Embora eu continue amando uma praia bonita, de preferência agreste. Pouco ou nada frequentada. Como já foi Búzios "da Brigitte Bardot". Aquelas praias lendárias que eu já conheci como quase muvuca. Como já foi Trindade em Paraty, que lugar lindo, mágico, santuário e ... palco de tanta complicação. Não sei como está hoje, espero que esteja preservada. É, não vou dizer não a praia. Ainda amo. Mas confesso que estou totalmente apaixonada pela montanha. Uma paixão que já cultivo há alguns anos. Comecei com Visconde de Mauá uma descoberta independente dos meus pais. Quando eu era pequena ia para a Posse, cidadezinha ao lado de Petrópolis onde minha avó tinha um lindo sítio.
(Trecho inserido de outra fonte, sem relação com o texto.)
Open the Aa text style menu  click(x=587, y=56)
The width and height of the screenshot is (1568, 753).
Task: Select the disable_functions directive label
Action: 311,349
Ou para Friburgo onde meus pais tinham uma bela casa de campo, com a criação de coelhos que eu adorava. Mas aquilo era férias ou fim de semana. Meu dia-a-dia era praia. O ar do mar fazia parte da minha respiração.
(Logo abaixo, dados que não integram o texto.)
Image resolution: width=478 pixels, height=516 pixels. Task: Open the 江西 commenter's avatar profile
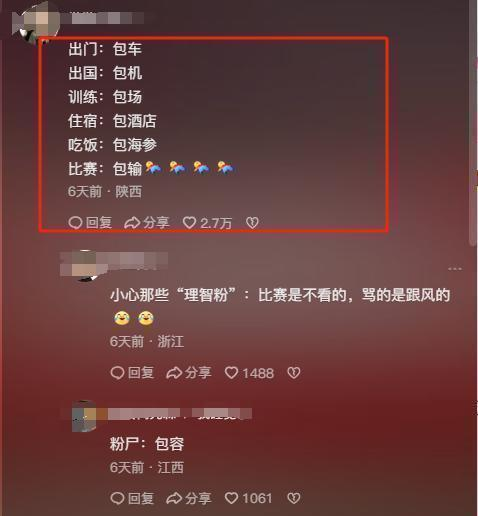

Esse final de semana me peguei pensando, ou melhor, sonhando, em morar na montanha, como tem feito alguns amigos meus. Abandonaram a cidade. Olhando assim, parece perfeito. Mas, tenho uma filha para criar. Mas- a tal palavra limitadora. Poderia suprimi-la e dar um jeito? Acho que sim. Inventar uma escola. Já pensou?
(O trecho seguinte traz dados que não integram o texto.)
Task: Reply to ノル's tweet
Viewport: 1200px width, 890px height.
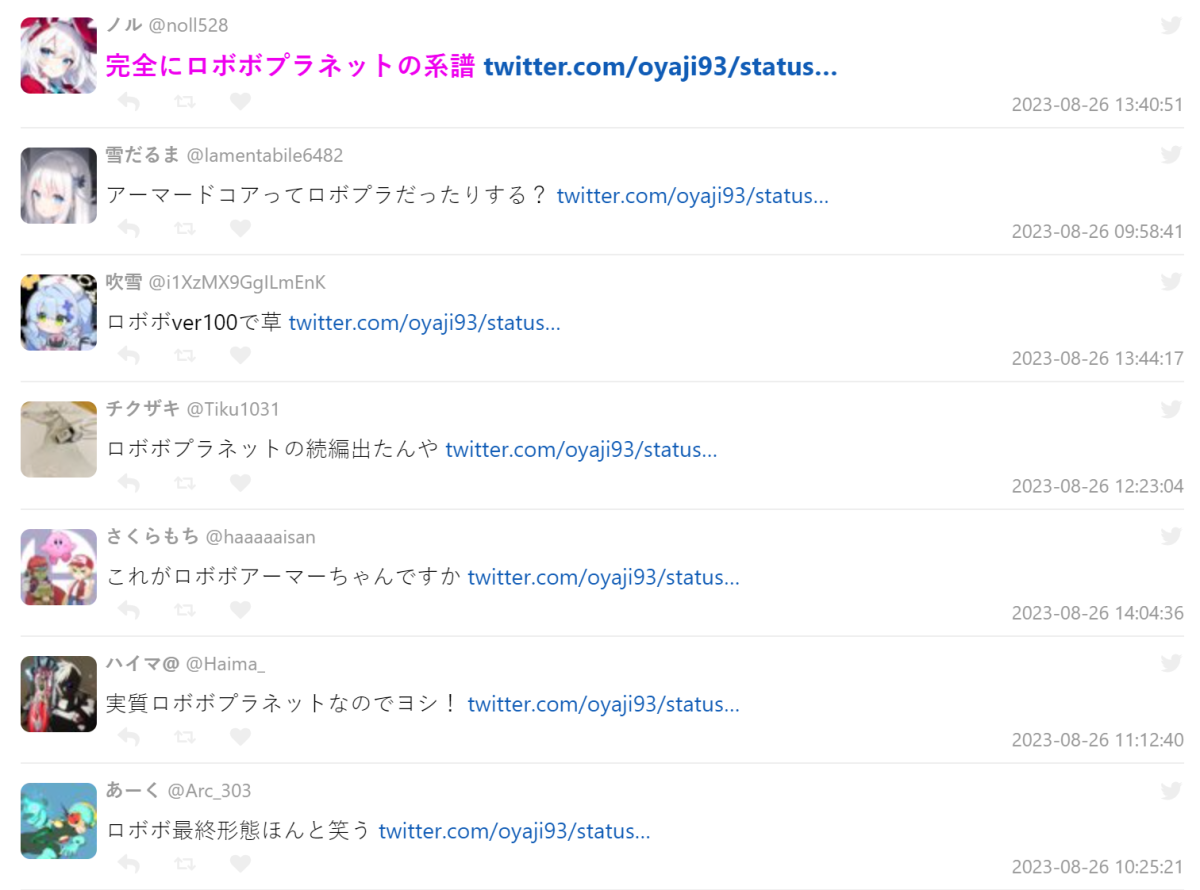Action: click(x=128, y=102)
Vou pensar. Amadurecer essa idéia. Nem sei se a montanha vai ser nesse país aqui. Ih, já estou viajando, viajando. Mas é assim mesmo, minha natureza é meio nômade. Minhas raízes estão onde estiverem meus pés, minha curiosidade, minha vontade de seguir em frente.
Já vou começar a desejar boas festas: que vocês tenham um Natal bonito, em família, com amigos, com você. Chanucah já passou? Nossa, estou desligada. Que tenhamos uma passagem de ano alegre. E principalmente um ano novinho em folha, como a de um caderno, onde possamos escrever com a nossa letra mais caprichada uma história feliz em 2012. Sem sustos, nem finais de mundo. Mas com a consciência de que o planeta está mudando sim. 2012 vai ser um ano importante nesse sentido. Uma renovação. Como a águia que bate com o bico no tronco da árvore, para quebrá-lo e fazer nascer um novo. Mais forte, mais capaz de suportar a sua natureza. Então é isso. Nada como subir a montanha e olhar lá do alto para relativizar qualquer coisa. Para respirar fundo e sentir a calma da Terra. Que como nós tem tantos estados de espírito. Não vi fadas nem doendes nas florestas da Mata Atlântica. Mas vi novas perspetivas para todos nós. Beijão.